Well, ML (or at least the first versions of it) used a λx • x syntax [1] for λ-abstractions, the same (excluding the use of • over .) notation as used with the Lambda Calculus, and I've always assumed \ was an ASCII stand in.
That paper isn't showing real ML syntax itself; it's a mathematical presentation to demonstrate how the type system algorithm works. The actual original LCF/ML syntax would differ. I don't believe it used an actual lambda character, although for the life of me I can't find any evidence one way or another, not even in the LCF source code (https://github.com/theoremprover-museum/LCF77)
But yes, the slash is just an ASCII stand-in for a lambda.

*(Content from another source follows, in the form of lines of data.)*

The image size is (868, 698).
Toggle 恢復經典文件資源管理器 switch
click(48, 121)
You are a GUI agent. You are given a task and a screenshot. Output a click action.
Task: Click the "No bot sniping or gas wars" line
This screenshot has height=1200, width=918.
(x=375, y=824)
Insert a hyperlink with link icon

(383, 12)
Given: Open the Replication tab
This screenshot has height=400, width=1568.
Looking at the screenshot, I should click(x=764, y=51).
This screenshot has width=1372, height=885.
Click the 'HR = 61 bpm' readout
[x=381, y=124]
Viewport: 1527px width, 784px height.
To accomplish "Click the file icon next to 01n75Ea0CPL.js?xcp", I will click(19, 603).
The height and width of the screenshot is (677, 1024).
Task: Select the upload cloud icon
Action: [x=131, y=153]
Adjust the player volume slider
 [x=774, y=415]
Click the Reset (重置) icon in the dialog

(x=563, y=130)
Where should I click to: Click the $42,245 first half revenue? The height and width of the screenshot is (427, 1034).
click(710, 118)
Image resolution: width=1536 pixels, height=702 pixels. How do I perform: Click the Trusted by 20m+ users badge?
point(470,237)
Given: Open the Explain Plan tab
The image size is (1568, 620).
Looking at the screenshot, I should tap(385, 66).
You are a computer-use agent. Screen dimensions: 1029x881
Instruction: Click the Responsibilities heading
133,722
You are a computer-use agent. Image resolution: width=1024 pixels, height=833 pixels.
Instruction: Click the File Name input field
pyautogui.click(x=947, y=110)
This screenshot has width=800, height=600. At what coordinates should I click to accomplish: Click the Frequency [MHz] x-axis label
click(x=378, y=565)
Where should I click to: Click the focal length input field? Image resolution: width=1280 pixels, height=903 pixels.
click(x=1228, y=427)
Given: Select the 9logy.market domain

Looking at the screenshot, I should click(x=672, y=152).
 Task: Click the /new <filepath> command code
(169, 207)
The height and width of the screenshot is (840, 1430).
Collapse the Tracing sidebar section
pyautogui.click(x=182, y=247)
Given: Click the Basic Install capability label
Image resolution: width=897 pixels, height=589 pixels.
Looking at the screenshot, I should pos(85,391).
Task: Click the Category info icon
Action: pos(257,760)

ETA: I tracked down a copy of the Edinburgh LCF text and I have to eat crow. It doesn't use a lambda, but it does use a slash rather than a reserved word. The syntax, per page 22, is in fact, `\x. e`. Similar to Haskell's, but with a dot instead of an arrow.
That's not ML syntax. Haskell got it from Miranda, I guess?
In SML you use the `fn` keyword to create an anonymous function; in Ocaml, it's `fun` instead.